In order to choose the best amp for your situation, you need to know how many subs you are going to run.  The power ratings for the subs will give you a good idea of how much power you need from an amp.  But as you've learned, your system plan will also help you decide.  Many amps on the market put out a lot more power if they are wired in bridged mode or wired to push 2ohm loads instead of 4ohm loads.  Think of this as a goal that you need to achieve.  Try to figure out what subs, how many subs, and what wiring scheme (series, parallel, series/parallel, parallel/parallel) will result in your amp making the most power.  For example.  If you have a mono amp that's rated 600 watts RMS at 4ohms and 1200 watts at 2ohms.  It only make sense to get the circuit to 2ohms.  Doing so will result in the most power going to your subs giving you  maximum slam.  For a better understanding of this, find out more about Ohms Law.  You can also test it out for yourself by using this

Example

Say you're powering a 500watt RMS sub.  You should select an amp that puts out approximately 500watts RMS (not peak or max).  If you have two 500watt RMS subs, then you will need twice the power or roughly 1,000watts RMS.  An amp can have a little more or less power than a sub is rated for and still be effective.   

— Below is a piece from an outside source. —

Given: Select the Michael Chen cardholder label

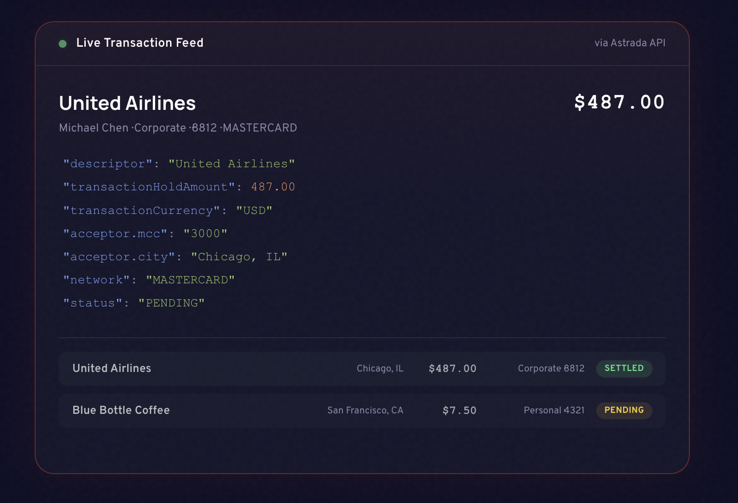Looking at the screenshot, I should [93, 128].
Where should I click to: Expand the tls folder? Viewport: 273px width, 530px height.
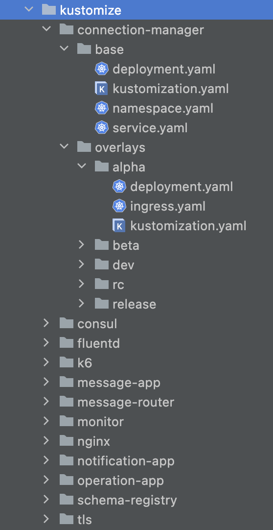[x=46, y=519]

What kind of screws do I need to mount my sub?
I get asked all the time what kind of screws to use to mount subs with.  The easy way is to grab some wood screws or drywall screws you have lying on the workbench.  The only problem with that is that the heads on those types of screws will pop off very easily.  Either by over torquing or just normal wear and tear.  In addition, if one of the heads twists off, you'll have to rotate the sub in order to get a screw in that hole.  Having your sub positioned as such may look odd.  Instead, I recommend a nice Pan head screw.  Preferably black if you can find them (or paint them).  They look something like this   Pick a size that is meaty enough to do the job and long enough to go all the way thru the mounting surface of the enclosure.  Usually, a 1" or 1-1/4" is plenty long.  The screw shown is a phillips head.  However, for added security, you may wish to go with a hex style.  That way, if your box is mounted to the car, a thief wouldn't be able to get the sub uninstalled easily.  

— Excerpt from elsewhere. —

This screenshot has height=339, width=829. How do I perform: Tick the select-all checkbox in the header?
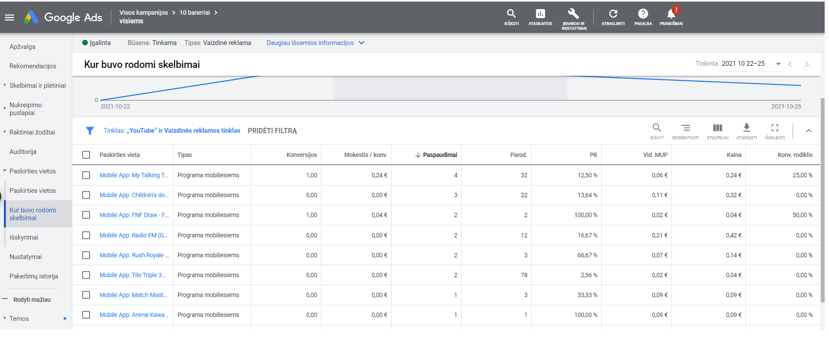tap(86, 155)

Do I need to seal my sub to the box?

If your box is carpeted, vinyl'd or if your sub has a foam backer, then most likely you will not need to seal it--unless you experience an air leak.  But typically, if the screws are tight enough, you will not have any leaks.  Some subs come with a foam or rubber gasket material with them.  It won't hurt anything to go ahead and use this.  It's most needed for those plastic boxes or plain wood, fiberglass, painted, or plexiglass boxes.  

What is a sub's Mounting Depth?
Mounting depth is simply how deep the sub is, measured from the surface where it mounts to the enclosure to the very bottom of the magnet.  See diagram below.

What is a sub's Mounting Diameter?
Mounting diameter is simply the size of hole needed in an enclosure that the sub will drop into.  See diagram below.  Mounting diameters very from sub to sub. Most subs will fit fine in what we call the industry "standard" size holes.  Many pre-fab boxes have these size holes--since they are built ahead and stock-piled.  They are made to fit the majority of subs.  But if your sub happens to have a smaller or larger mounting diameter (beyond the usual tolerance), then you may experience troubles like having to enlarge the holes or your screws not hitting wood on both sides. 

On many of our custom boxes (especially camaro and corvette), we "custom" cut our speaker holes to suit your subs, we can help you avoid any problems so long as we know what the "mounting diameter" of your sub is.  We know this spec for a lot of subs, but we don't claim to know them all and that's where you can help.  It should be located either in your owner's manual or on the on-line tech guide for your woofer.  We feel that since you are having a "custom" box built for you, why not make sure the holes will fit your speakers properly.  

What is a sub's Magnet Diameter?
Magnet diameter is simply that.  The diameter of the magnet structure of the sub.  Or the distance across the magnet.  Preferably in the very back since that point often comes into play.  See diagram below.  Many custom-fit boxes are built to fit into tiny places in vehicles.  Either in a corner compartment or under a seat or even behind a seat.  They often have slanted fronts or slanted backs.  Therefore, it's easy to see that when you put a woofer in a box like this, those brands with huge magnets and deep depths are not going to fit.  Many times, it's a combination of how deep the sub is, along with how big the magnet is, which determines whether a sub will fit in a particular enclosure.  Many manufacturers don't advertise the magnet diameter.  You may have to call and get that information.  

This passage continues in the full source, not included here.